James O’Keefe Faces Arrest Threat in Hawaii for Capturing Burn Zone on Camera

James O’Keefe, founder of O’Keefe Media Group, recently traveled to Lahaina, Hawaii where he was threatened with arrest by police for taking photos and videos on public land near the burn zone.

Citing Hawaii Governor Josh Green’s emergency proclamation following the devastating wildfires that claimed 115 lives last month, an officer with the Maui Police Department told O’Keefe, “It’s part of the emergency proclamation that this whole area is deemed under the wildlife disaster area…So if you guys park here, that’s technically in violation.”

However, when O’Keefe expressed his concern that the policeman was “going to detain” him, a Hawaii Army National Guardsman said, “No, they’re probably just being assholes, man. I’m a policeman in Honolulu and I never heard of that.”

Another National Guardsman said, “Anybody can take pictures. No one can stop you guys from taking pictures.”

When speaking to another officer with the Maui Police Department, O’Keefe asked, “If we want to stop and do like a news report on the side of the road, they won’t allow us to do that?”
* * *
# PROBLEMS AND TASKS
#1 According to the article about James O'Keefe in Lahaina, how many lives did the wildfires claim?
#2 Carry on the article about James O'Keefe in Lahaina from its last sentence.
The records that come next have nothing to do with the article about James O'Keefe in Lahaina.
* * *
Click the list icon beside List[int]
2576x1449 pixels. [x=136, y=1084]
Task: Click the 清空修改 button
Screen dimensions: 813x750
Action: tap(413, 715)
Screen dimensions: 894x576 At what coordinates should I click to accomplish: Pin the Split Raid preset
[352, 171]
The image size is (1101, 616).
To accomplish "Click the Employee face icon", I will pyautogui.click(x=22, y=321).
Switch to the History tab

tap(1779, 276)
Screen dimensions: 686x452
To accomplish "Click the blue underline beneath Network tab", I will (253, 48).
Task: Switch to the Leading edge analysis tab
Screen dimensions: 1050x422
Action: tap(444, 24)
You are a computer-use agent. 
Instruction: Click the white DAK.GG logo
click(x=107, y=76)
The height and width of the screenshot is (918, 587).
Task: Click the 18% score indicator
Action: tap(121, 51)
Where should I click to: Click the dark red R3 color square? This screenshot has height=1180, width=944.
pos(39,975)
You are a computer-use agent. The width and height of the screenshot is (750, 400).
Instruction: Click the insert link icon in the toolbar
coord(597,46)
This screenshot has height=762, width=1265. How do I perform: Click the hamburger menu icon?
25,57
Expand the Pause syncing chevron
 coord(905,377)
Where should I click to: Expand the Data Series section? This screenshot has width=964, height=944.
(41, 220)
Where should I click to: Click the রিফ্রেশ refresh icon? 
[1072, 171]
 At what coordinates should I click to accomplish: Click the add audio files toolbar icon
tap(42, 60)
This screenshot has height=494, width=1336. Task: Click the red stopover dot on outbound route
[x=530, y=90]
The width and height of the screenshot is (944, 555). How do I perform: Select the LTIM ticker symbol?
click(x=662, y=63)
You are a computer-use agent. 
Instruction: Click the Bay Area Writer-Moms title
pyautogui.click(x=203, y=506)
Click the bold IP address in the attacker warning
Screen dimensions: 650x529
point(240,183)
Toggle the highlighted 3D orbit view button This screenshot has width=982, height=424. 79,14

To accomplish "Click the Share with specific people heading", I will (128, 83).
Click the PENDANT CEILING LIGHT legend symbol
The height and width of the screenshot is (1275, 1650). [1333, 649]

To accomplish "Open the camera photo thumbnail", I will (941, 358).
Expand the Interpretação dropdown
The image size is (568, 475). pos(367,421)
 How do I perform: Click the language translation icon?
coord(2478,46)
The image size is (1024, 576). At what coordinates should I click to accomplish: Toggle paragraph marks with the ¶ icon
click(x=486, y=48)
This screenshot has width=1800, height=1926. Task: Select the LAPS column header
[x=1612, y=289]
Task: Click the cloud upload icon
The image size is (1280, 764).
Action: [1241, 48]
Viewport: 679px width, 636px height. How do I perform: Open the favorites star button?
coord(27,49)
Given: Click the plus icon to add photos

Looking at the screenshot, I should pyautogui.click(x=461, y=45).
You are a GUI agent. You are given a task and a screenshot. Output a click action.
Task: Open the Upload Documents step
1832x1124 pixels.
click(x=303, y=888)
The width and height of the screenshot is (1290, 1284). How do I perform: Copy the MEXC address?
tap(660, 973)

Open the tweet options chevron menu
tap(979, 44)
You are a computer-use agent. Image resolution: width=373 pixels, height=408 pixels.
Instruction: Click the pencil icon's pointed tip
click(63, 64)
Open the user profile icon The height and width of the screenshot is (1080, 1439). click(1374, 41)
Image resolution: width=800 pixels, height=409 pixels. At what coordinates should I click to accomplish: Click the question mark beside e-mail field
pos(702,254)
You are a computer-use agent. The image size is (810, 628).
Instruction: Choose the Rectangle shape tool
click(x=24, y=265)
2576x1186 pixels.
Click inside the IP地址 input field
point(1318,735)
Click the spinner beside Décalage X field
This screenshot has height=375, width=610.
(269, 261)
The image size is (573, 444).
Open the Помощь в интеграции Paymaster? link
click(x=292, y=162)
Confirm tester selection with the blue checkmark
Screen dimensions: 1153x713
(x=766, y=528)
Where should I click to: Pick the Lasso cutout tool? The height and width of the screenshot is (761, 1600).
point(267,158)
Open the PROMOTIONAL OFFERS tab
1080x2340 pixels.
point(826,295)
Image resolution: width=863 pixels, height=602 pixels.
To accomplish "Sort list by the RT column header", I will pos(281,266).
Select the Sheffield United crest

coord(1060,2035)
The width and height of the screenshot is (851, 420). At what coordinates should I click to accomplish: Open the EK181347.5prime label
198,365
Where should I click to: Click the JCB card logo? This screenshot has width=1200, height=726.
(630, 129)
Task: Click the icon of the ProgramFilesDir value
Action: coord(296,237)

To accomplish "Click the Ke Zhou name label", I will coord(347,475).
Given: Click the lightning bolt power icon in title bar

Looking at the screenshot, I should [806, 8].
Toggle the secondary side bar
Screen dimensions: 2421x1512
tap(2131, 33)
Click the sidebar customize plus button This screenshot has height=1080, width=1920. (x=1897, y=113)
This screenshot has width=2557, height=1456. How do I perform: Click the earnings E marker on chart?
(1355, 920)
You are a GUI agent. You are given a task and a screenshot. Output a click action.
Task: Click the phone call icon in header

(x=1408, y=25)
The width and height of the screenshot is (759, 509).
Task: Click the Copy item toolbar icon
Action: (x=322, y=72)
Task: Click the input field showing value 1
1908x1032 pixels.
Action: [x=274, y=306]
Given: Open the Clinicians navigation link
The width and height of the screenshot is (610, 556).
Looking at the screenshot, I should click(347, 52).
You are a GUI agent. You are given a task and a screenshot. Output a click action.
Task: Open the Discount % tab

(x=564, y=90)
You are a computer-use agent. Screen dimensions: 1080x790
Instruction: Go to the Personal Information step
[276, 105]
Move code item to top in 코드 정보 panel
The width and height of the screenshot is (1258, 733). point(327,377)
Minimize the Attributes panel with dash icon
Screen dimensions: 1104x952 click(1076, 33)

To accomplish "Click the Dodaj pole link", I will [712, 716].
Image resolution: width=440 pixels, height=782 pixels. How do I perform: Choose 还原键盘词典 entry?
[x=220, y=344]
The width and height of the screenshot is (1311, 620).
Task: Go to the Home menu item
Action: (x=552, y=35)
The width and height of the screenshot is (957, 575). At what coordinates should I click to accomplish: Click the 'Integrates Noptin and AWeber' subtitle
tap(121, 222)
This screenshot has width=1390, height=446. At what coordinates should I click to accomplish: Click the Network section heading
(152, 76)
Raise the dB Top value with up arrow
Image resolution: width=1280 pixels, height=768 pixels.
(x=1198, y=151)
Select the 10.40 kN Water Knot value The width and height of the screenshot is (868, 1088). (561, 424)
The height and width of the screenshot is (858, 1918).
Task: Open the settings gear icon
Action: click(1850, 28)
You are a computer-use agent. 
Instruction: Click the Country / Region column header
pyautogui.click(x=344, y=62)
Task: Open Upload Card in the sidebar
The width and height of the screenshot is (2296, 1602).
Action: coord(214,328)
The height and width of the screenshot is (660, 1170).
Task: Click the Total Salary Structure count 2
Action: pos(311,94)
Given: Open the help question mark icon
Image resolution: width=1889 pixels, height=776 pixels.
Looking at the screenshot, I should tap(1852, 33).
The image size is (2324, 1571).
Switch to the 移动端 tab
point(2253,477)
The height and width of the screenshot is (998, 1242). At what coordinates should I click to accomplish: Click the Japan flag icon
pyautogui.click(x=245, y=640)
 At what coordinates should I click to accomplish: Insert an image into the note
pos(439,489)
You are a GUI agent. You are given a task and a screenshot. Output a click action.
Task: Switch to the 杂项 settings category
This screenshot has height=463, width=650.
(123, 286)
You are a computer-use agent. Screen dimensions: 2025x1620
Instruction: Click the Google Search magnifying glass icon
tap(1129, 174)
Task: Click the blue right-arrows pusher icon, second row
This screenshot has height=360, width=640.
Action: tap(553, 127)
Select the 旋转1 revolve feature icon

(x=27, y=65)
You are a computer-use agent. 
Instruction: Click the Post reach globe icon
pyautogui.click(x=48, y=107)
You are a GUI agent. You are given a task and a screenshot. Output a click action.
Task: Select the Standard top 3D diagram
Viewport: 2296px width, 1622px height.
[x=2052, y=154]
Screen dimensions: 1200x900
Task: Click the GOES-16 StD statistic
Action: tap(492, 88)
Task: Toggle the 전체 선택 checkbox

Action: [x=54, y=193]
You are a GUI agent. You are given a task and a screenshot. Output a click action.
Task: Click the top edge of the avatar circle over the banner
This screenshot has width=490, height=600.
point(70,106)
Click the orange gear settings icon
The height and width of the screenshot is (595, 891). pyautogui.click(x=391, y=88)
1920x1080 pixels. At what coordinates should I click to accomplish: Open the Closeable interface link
* * *
# ANSWERS TO THE PROBLEMS
#1 115

#2
The officer responded, “I think you would be able to do it where it’s not in front of the burn zone.”

A Hawaii deputy sheriff said the order was “for safety,” before adding, “It’s not like they’re trying to hide anything, but it’s actually an emergency thing down there.”

While filming the burn zone of downtown Lahaina from inside of a moving vehicle, O’Keefe said, “This is the zone where we’re not allowed to photograph – the police officer telling me that I’m not supposed to be doing this, I could be arrested for doing this – but we are filming because we have a first amendment right to film.”

Near the end of O’Keefe’s video, he announced that O’Keefe Media Group is filing a federal lawsuit with Attorney Mike Yoder against the governor in regards to Hawaii Revised Statute 127A-29, which is what the police are using to enforce the Governor’s proclamation in regards to photography of the burn zone.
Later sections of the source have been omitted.